En medio de tanta suerte contradictoria, el mundo y el gobierno chileno han decidido, con su desidia, convertirlo en un gigantesco basural. Hasta ahora la ley no obliga a los importadores de ropa y textiles a hacerse cargo de los residuos que generan y no han encontrado mejor lugar para arrojar su basura.

Chile es el primer importador de ropa usada en América Latina. La intención inicial era revenderla a otros países latinoamericanos y una parte comercializarla en el país, a partir de pequeñas tiendas a lo largo del territorio. La ropa llega a la zona franca del Puerto de Iquique, en el norte del país a 1.800 kms de Santiago, proveniente de Estados Unidos, Canadá, Europa y algunos países de Asia.

Una investigación periodística de AFP descubrió que unas 59.000 toneladas de ropa desechada llegan a ese Puerto chileno cada año. Funcionarios portuarios reconocen que esa ropa que llega de todo el mundo, no se alcanza a revender en América Latina y unas casi 40.000 toneladas terminan en los vertederos del desierto de Atacama.

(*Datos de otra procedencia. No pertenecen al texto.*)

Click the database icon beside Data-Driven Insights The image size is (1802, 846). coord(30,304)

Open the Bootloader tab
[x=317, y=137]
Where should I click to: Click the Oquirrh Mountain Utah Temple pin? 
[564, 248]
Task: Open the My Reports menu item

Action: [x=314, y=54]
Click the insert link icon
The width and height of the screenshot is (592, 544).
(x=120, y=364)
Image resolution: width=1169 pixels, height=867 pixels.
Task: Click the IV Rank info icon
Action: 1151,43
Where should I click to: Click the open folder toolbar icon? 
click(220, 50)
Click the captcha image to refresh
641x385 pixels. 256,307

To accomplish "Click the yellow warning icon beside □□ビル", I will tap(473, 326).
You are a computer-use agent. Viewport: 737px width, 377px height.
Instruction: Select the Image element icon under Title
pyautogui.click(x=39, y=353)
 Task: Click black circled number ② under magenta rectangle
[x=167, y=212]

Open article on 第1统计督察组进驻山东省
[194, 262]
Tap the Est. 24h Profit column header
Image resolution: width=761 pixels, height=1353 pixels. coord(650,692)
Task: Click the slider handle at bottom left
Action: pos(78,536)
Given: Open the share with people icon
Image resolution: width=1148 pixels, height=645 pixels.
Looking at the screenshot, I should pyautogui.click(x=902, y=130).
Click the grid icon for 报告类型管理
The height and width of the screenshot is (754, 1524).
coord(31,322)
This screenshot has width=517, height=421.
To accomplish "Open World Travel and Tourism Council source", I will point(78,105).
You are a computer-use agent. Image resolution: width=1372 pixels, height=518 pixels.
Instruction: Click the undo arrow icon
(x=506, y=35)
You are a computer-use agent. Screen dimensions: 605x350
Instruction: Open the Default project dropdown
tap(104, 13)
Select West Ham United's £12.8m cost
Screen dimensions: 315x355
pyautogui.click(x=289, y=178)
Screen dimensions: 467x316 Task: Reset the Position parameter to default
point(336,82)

Allí se está acumulando un colosal volumen de basura textil y ropa sin usar, que actualmente ocupa una gran extensión del desierto, que muestra el triste espectáculo de sus dunas cubiertas con montañas de textiles abandonados.

El triste espectáculo de las bellas dunas de Atacama convertidas en montañas de basura textil.

FAST FASHION

Es el resultado del fast fashion o moda rápida, un irracional modelo de producción y consumo, que con el argumento de hacer accesible la vestimenta a los consumidores, favorece un consumo desmedido y fugaz de ropa. Las grandes cadenas han pasado de las tradicionales cuatro temporadas anuales de moda a generar hasta 50 nuevas colecciones por año, lo que ha hecho crecer de manera exponencial los desechos textiles, lo que ha hecho crecer de manera exponencial la basura textil en el mundo, que en promedio tarda unos 200 años en desintegrarse.

Según un estudio de Naciones Unidas (2019) entre 2000 y 2014, la producción global de ropa se duplicó. Algo en lo que coincide la Fundación Ellen McArthur –una organización maestra en economía circular– cuyas cifras estiman que se duplicó entre 2004 y 2019. Se calcula que el consumidor en los países desarrollados y aún de ingreso medio, compra un 60% más de ropa en los últimos 15 años y el ritmo parece no disminuir (Ver Más Azul n° 8, mayo 2020, “Moda y medioambiente” y n° 18, marzo 2021, “Moda circular”).

Las consecuencias ambientales son manifiestas: la industria de la moda es extremadamente dañina para el medioambiente. La industria textil produce el 10% de las emisiones mundiales de CO2. Ello se debe al alto consumo de energía que cada año emplea en los procesos de producción, fabricación y transporte de millones de prendas.

Según la Agencia Internacional de la Energía, la producción textil emite anualmente el equivalente a 1,2 billones de toneladas de CO2, más que las que expulsaron a la atmósfera el transporte marítimo y la aviación internacional, juntos.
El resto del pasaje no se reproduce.